6. Doing More With Less Is the New Advantage

"We’re in an era where founders can do a lot more with a lot less. The barrier to build has never been lower."

One of the biggest shifts Sanket sees is how AI tools are changing company formation. Research, coding, and even early product testing can now be done faster and with fewer resources. This leads to leaner teams, more solo founders, and faster iteration loops.

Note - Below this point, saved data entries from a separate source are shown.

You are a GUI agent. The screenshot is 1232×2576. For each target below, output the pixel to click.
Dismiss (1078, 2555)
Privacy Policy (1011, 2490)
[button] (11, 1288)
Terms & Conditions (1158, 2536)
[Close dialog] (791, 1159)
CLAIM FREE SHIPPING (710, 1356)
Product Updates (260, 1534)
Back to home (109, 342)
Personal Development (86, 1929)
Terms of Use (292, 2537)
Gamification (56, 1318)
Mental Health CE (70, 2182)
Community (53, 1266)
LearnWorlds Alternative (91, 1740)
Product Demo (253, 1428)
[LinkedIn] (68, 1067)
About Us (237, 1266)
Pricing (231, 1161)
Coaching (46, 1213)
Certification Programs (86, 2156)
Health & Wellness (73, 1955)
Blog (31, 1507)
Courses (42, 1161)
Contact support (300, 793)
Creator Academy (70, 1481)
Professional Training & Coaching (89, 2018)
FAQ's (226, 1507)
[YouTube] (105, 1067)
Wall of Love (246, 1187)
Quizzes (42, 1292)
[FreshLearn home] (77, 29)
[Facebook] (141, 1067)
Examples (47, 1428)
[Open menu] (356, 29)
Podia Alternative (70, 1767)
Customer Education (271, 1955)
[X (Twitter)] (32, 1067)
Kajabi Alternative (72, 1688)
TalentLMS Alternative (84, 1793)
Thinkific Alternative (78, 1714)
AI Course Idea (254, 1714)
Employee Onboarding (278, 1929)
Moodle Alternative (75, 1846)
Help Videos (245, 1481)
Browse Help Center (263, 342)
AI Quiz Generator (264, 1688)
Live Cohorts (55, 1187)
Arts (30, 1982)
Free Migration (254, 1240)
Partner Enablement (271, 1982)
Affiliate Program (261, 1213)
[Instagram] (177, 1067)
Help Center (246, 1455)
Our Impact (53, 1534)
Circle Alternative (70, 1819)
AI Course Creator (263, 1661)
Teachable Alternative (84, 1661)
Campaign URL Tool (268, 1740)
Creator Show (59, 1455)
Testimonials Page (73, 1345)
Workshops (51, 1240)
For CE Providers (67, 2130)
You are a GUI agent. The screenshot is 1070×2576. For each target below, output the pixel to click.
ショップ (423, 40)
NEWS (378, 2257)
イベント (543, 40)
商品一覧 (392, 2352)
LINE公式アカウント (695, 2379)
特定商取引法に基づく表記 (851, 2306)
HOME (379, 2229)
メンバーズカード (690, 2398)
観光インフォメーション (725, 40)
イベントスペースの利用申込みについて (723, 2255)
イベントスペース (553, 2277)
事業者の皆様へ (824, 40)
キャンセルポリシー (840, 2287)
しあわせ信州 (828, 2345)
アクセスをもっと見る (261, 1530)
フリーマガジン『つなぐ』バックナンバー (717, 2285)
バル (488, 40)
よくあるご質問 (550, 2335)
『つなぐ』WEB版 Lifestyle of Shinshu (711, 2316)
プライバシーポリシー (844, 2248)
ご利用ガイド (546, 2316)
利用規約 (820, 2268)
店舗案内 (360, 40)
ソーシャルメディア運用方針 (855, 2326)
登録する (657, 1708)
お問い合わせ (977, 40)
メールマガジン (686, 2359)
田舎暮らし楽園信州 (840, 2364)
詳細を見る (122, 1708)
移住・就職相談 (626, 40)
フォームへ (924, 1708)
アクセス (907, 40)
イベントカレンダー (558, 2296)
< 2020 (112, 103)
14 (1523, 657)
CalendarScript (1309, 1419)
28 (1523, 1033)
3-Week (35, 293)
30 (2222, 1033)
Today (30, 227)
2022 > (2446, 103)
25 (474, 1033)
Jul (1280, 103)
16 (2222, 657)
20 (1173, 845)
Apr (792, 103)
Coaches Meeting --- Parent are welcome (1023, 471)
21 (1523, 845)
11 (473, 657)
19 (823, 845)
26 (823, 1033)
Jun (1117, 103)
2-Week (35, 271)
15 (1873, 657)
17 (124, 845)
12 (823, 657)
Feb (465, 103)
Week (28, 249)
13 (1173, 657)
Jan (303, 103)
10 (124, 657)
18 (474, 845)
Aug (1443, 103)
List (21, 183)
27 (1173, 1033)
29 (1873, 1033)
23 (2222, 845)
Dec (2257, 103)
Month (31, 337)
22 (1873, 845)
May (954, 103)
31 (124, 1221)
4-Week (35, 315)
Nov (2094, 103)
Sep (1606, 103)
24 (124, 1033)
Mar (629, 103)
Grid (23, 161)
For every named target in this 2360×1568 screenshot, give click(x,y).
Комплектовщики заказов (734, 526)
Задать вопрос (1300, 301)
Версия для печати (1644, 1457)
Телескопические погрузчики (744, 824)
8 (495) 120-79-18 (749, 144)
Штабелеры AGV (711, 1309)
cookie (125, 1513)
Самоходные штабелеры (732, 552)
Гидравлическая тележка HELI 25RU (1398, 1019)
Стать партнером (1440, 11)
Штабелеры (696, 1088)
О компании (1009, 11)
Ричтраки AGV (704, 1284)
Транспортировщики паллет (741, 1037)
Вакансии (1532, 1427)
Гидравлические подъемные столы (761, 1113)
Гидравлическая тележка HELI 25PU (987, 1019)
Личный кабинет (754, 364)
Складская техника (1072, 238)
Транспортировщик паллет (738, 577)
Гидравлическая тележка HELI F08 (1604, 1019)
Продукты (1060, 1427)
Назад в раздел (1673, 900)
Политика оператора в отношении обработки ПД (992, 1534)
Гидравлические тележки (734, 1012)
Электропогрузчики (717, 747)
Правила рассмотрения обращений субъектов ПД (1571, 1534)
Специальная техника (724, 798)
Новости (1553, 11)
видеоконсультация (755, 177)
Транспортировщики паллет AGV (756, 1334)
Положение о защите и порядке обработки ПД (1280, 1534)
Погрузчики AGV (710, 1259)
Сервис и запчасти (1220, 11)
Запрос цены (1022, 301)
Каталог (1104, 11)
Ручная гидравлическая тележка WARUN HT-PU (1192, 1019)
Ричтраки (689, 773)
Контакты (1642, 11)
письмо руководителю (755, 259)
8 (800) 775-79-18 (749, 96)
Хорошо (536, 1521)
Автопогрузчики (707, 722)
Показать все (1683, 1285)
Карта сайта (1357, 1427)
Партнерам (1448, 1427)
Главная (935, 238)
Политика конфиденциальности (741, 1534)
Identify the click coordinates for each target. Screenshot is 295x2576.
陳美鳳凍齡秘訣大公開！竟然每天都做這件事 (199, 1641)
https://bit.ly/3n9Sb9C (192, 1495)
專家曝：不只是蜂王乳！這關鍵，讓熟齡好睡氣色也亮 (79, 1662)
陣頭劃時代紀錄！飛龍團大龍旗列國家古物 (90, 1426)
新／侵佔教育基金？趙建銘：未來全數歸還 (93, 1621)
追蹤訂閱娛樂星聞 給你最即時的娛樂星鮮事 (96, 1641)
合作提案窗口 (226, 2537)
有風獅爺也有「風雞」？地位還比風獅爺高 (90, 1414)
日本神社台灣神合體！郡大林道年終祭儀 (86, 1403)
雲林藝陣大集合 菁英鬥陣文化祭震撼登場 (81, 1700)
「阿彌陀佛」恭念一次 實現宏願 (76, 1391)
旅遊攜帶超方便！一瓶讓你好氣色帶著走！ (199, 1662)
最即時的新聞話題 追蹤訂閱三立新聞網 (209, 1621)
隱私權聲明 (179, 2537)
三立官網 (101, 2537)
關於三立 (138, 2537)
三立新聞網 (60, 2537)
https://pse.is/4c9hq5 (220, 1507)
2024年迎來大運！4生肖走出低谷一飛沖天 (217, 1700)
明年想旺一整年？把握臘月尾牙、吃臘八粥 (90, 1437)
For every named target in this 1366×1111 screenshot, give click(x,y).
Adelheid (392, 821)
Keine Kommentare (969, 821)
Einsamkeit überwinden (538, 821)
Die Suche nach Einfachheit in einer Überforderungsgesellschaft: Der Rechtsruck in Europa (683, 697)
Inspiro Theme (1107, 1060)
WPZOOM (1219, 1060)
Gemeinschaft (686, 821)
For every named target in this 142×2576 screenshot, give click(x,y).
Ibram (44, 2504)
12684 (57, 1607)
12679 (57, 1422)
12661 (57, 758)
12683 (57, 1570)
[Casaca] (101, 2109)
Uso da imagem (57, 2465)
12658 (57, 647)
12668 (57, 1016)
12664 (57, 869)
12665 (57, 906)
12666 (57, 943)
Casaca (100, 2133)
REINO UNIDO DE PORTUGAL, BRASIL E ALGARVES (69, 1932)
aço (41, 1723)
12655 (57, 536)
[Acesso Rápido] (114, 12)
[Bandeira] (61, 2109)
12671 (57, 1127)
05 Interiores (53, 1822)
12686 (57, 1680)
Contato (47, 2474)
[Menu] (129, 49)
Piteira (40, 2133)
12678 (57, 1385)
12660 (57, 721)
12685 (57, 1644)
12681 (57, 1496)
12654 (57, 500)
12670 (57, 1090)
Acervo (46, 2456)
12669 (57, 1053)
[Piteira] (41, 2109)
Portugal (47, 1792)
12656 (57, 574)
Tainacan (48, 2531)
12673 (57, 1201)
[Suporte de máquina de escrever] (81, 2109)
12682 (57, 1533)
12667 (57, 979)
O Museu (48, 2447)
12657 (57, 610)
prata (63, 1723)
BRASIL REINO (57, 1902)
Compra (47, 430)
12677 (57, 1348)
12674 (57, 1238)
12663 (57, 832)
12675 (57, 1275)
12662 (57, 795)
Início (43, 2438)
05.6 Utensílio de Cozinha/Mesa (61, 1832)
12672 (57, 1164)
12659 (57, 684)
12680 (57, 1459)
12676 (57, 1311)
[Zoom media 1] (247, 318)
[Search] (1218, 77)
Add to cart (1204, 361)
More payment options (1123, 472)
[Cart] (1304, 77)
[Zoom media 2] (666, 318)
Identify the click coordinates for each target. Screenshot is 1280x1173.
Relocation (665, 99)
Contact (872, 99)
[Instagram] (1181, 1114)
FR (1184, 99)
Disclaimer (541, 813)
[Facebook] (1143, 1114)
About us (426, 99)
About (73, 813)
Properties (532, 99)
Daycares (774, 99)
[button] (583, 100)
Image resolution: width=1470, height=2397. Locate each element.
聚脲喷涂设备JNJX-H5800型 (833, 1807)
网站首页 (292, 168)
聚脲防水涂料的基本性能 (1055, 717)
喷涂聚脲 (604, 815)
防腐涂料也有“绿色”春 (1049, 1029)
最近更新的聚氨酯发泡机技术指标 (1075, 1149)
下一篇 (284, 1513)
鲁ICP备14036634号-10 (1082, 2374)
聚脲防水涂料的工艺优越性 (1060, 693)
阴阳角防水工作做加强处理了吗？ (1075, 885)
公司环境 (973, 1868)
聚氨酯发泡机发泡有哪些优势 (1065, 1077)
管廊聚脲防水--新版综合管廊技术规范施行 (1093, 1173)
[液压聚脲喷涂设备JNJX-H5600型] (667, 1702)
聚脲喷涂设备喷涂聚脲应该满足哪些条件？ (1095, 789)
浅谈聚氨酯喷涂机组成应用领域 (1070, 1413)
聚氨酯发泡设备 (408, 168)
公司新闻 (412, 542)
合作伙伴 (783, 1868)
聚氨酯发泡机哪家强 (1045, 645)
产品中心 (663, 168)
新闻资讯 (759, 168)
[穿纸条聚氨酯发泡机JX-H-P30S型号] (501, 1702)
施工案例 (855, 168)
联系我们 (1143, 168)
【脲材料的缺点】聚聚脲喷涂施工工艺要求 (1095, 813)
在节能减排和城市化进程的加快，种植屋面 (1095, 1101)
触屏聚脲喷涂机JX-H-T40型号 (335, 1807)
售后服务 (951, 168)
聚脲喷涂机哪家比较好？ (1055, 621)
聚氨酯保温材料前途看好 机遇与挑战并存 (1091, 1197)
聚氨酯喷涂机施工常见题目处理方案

He predicts we’ll see unicorns emerge from teams of one or two—not ten—and encourages founders to embrace this efficiency rather than mimic larger teams.

Founder Takeaways:

  • Embrace the new builder stack. Tools like AI and no-code platforms are levelers.

  • Leverage small teams for speed and focus. Efficiency is a competitive edge.

  • Don’t equate headcount with capability. Your leverage is in how smartly you build.

Final Thought: Don't Just Build Fast. Build to Endure.

The companies that get acquired aren't always the fastest-growing. They're the ones that can - grow consistently year over year  and are highly profitable and scalable.

Sanket's perspective is a reminder that founders should balance urgency with foresight. Build scrappy early, but invest in solid infrastructure once you've found signal. Don't just impress investors—make their job easy when they look under the hood.

If you're in this for the long run, optimize for more than your next round. Optimize for optionality, durability, and the kind of exit you'll actually be proud of.